-------- EXTRACT --------

[Beowulf] [tt] One million ARM chips challenge Intel bumblebee
Douglas Eadline
deadline at eadline.org
Fri Jul 8 20:33:55 PDT 2011
>> > It's all about ultimate scalability. Anybody with a moderate
>> competence (certainly anyone on this
>> list) could devise a scheme to use 1000 perfect processors that never
>> fail to do 1000 quanta of work
>> in unit time. It's substantially more challenging to devise a scheme to
>> do 1000 quanta of work in
>> unit time on, say, 1500 processors with a 20% failure rate. Or even in
>> 1.2*unit time.
>> >
>>
>> Just to be clear - I wasn't saying this was a bad idea. Scaling up to
>> this size seems inevitable. I was just imagining the team of admins who
>> would have to be working non-stop to replace dead processors!
>>
>> I wonder what the architecture for this system will be like. I imagine
>> it will be built around small multi-socket blades that are hot-swappable
>> to handle this.

-------- COLLECTED MATERIAL --------

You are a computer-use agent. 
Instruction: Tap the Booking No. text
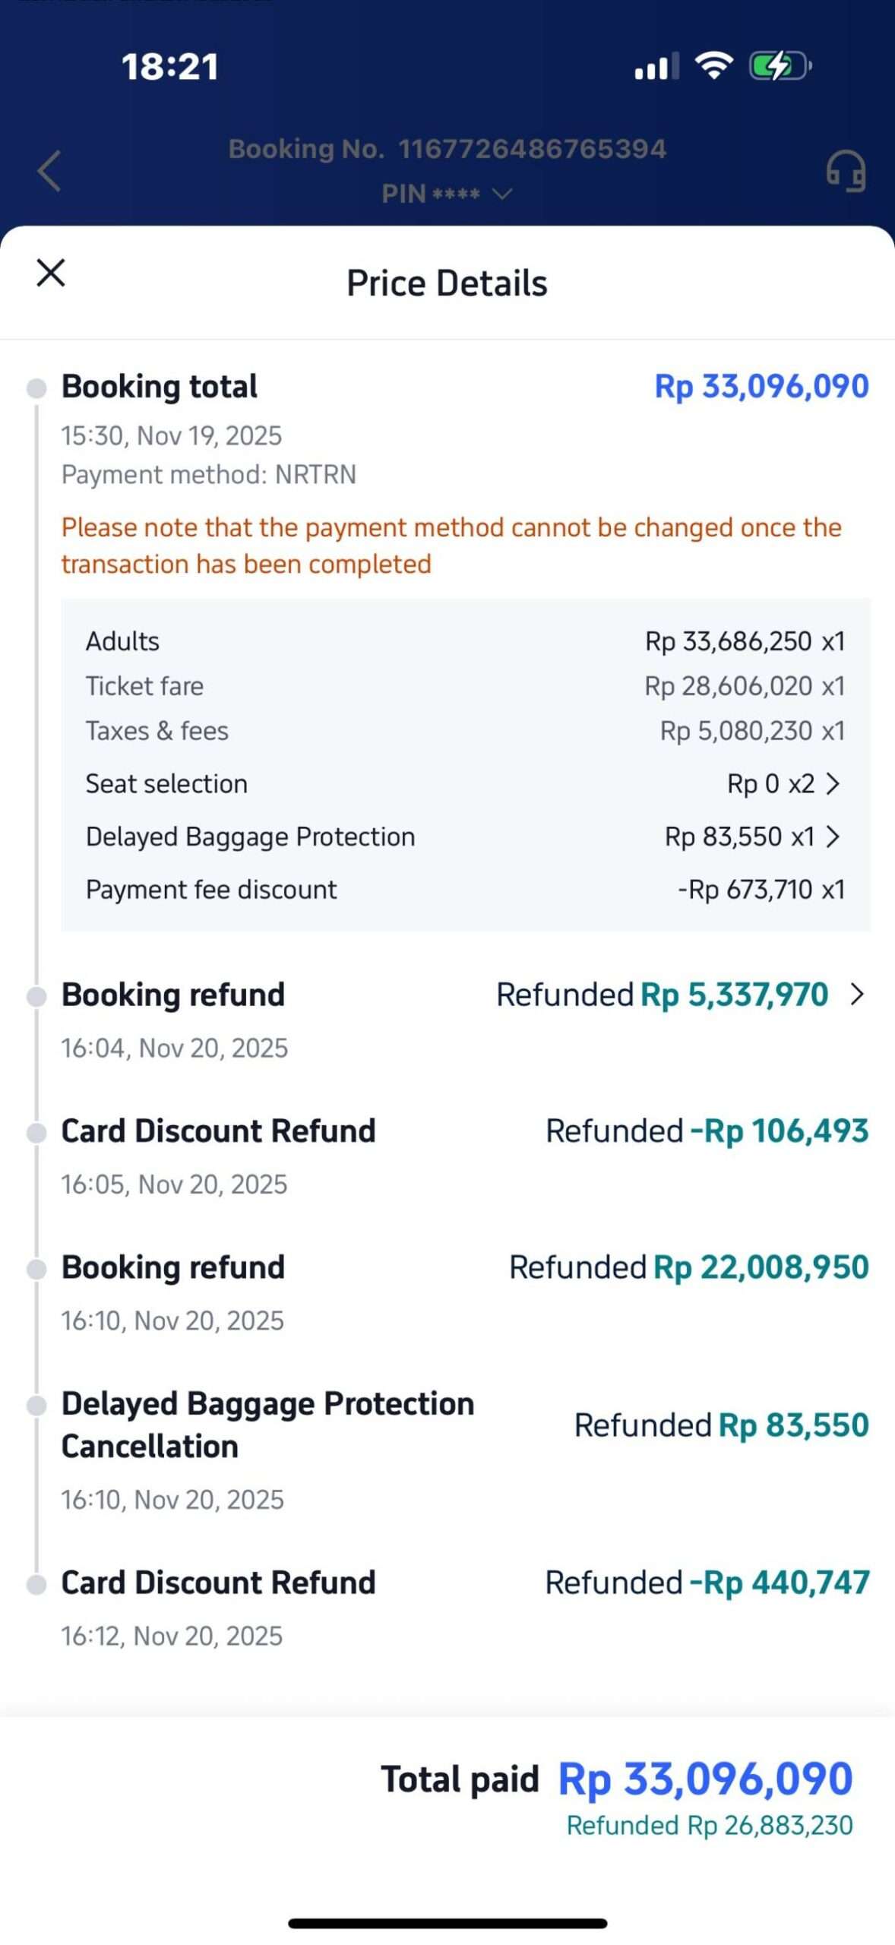tap(447, 149)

--------

**PROBLEMS AND TASKS**
• 1. In the mailing list post about one million ARM chips, find the quoted paragraph that begins "It's all about ultimate scalability." List each distinct number that appears in that paragraph.
• 2. Continue the mailing list post about one million ARM chips, starting after its final sentence.

**THE RESPONSES**
• 1.
1000
1500
20%
1.2

• 2.
>
>
>
> I think that you just anticipate the failures and deal with them. It's
> challenging to write code to do this, but it's certainly a worthy
> objective. I can easily see a situation where the cost to replace dead
> units is so high that you just don't bother doing it: it's cheaper to just
> add more live ones to the "pool".
I wrote about the programming issue in a series of three articles
(conjecture, never really tried it, if only I had the time ...).
The first article links (at the end) to the other two.
http://www.clustermonkey.net//content/view/158/28/
And yes, disposable "nodes" just like a failed cable in a large
cluster, route a new one, don't worry about unbundling
a huge cable tree. I assume there will be a high level of
integration so there may be "nodes" are left for dead which
are integrated into a much larger blade.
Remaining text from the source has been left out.